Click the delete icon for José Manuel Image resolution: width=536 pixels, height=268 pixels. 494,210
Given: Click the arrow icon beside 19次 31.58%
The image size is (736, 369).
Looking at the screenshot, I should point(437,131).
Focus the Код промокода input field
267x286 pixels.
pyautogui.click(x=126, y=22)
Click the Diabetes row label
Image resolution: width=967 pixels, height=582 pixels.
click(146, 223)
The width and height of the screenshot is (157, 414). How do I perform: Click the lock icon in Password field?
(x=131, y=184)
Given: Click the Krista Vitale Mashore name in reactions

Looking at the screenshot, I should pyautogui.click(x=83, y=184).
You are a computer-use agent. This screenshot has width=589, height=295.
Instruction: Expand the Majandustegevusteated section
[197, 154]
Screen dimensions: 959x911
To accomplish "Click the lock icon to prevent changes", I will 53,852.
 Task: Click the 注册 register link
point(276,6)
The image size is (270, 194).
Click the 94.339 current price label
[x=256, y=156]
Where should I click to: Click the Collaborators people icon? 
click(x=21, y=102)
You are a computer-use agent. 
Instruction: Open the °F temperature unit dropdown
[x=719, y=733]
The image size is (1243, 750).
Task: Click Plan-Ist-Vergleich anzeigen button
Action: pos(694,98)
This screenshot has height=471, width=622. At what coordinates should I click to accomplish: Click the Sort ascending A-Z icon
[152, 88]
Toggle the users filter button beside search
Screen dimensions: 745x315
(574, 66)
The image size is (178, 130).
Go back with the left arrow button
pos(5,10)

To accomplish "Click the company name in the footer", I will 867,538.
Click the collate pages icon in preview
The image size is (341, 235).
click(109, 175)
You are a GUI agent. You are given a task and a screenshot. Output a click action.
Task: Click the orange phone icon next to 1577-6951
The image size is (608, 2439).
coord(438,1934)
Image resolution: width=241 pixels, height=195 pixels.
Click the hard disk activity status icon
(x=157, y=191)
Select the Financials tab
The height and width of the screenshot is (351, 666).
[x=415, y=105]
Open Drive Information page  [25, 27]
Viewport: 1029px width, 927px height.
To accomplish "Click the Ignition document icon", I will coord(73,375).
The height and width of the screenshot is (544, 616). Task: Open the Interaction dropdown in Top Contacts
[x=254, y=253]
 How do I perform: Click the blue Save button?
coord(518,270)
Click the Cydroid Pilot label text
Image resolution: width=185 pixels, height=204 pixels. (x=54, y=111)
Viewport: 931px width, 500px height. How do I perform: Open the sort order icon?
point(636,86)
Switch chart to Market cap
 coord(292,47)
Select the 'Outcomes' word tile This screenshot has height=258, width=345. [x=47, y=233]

------------

Output all preceding records character for character.

Click the delete icon for José Manuel Image resolution: width=536 pixels, height=268 pixels. 494,210
Given: Click the arrow icon beside 19次 31.58%
The image size is (736, 369).
Looking at the screenshot, I should point(437,131).
Focus the Код промокода input field
267x286 pixels.
pyautogui.click(x=126, y=22)
Click the Diabetes row label
Image resolution: width=967 pixels, height=582 pixels.
click(146, 223)
The width and height of the screenshot is (157, 414). How do I perform: Click the lock icon in Password field?
(x=131, y=184)
Given: Click the Krista Vitale Mashore name in reactions

Looking at the screenshot, I should pyautogui.click(x=83, y=184).
You are a computer-use agent. This screenshot has width=589, height=295.
Instruction: Expand the Majandustegevusteated section
[197, 154]
Screen dimensions: 959x911
To accomplish "Click the lock icon to prevent changes", I will 53,852.
 Task: Click the 注册 register link
point(276,6)
The image size is (270, 194).
Click the 94.339 current price label
[x=256, y=156]
Where should I click to: Click the Collaborators people icon? 
click(x=21, y=102)
You are a computer-use agent. 
Instruction: Open the °F temperature unit dropdown
[x=719, y=733]
The image size is (1243, 750).
Task: Click Plan-Ist-Vergleich anzeigen button
Action: pos(694,98)
This screenshot has height=471, width=622. At what coordinates should I click to accomplish: Click the Sort ascending A-Z icon
[152, 88]
Toggle the users filter button beside search
Screen dimensions: 745x315
(574, 66)
The image size is (178, 130).
Go back with the left arrow button
pos(5,10)

To accomplish "Click the company name in the footer", I will 867,538.
Click the collate pages icon in preview
The image size is (341, 235).
click(109, 175)
You are a GUI agent. You are given a task and a screenshot. Output a click action.
Task: Click the orange phone icon next to 1577-6951
The image size is (608, 2439).
coord(438,1934)
Image resolution: width=241 pixels, height=195 pixels.
Click the hard disk activity status icon
(x=157, y=191)
Select the Financials tab
The height and width of the screenshot is (351, 666).
[x=415, y=105]
Open Drive Information page  [25, 27]
Viewport: 1029px width, 927px height.
To accomplish "Click the Ignition document icon", I will coord(73,375).
The height and width of the screenshot is (544, 616). Task: Open the Interaction dropdown in Top Contacts
[x=254, y=253]
 How do I perform: Click the blue Save button?
coord(518,270)
Click the Cydroid Pilot label text
Image resolution: width=185 pixels, height=204 pixels. (x=54, y=111)
Viewport: 931px width, 500px height. How do I perform: Open the sort order icon?
point(636,86)
Switch chart to Market cap
 coord(292,47)
Select the 'Outcomes' word tile This screenshot has height=258, width=345. [x=47, y=233]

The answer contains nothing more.